Immigration and Customs Enforcement (ICE) authorities reported on Dec. 17 that they seized three charges in Los Angeles filled with counterfeit products such as Viagra pills, headphones, sneakers, etc., worth $32 million, Breitbart reported.

“The counterfeit items included more than one million erectile dysfunction pills, footwear, belts, purses and headphones in violation of registered and recorded trademarks. If genuine, the seized merchandise would have had an estimated manufacturer’s suggested retail price (MSRP) of $32,161,194.00,” the press release said.

According to a report by Business Insider, from 2008 to 2010 almost 70% of all counterfeit merchandise seized in the world came from China.

For the United States, the figure is higher; Customs said that in the same period 87% of the value of seized counterfeits came from China.

“Commercial piracy and product counterfeiting undermine the U.S. economy, rob Americans of jobs, stifle American innovation, and promote other types of crimes,” said David A. Prince, special agent in charge for ICE’s Homeland Security Investigations (HSI) Los Angeles. “Intellectual property theft amounts to economic sabotage, which is why HSI will aggressively pursue product counterfeiters and those who sell counterfeit products.”

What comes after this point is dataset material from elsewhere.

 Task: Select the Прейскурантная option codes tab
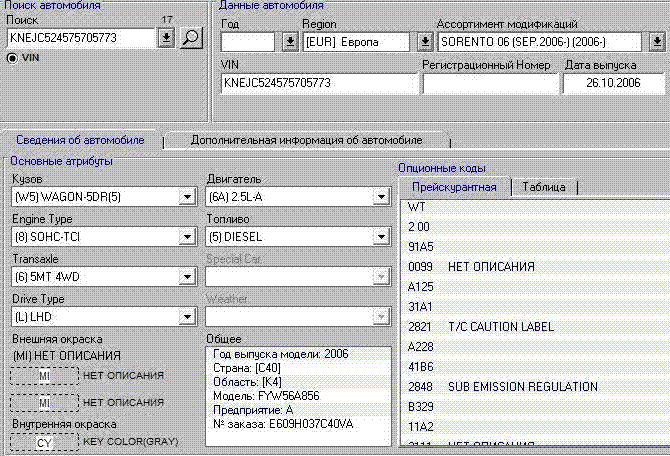point(455,187)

U.S. Customs and Border Protection (CBP) seizes millions of counterfeit products from countries around the world, including counterfeit versions of high-tech products, clothing, footwear, and luxury items. In the case of counterfeit drugs, such as Viagra pills, there is a huge health risk by not being able to verify the composition of the drug.

“Criminals are exploiting e-commerce platforms to sell counterfeit and often dangerous goods to unwitting holiday shoppers,” CBP Director of Field Operations in Los Angeles Carlos C. Martel said.

CBP seized 26,503 shipments containing intellectual property rights infringing goods across the country in 2020. If the goods had been genuine, they would have been worth about $1.3 billion.

“Counterfeiters are focused on making a profit; they are not focused on consumer safety,” Donald R. Kusser, the CBP port director of Los Angeles said. “Buying counterfeit goods can expose you and your family to health and safety risks while the proceeds support criminal enterprises.”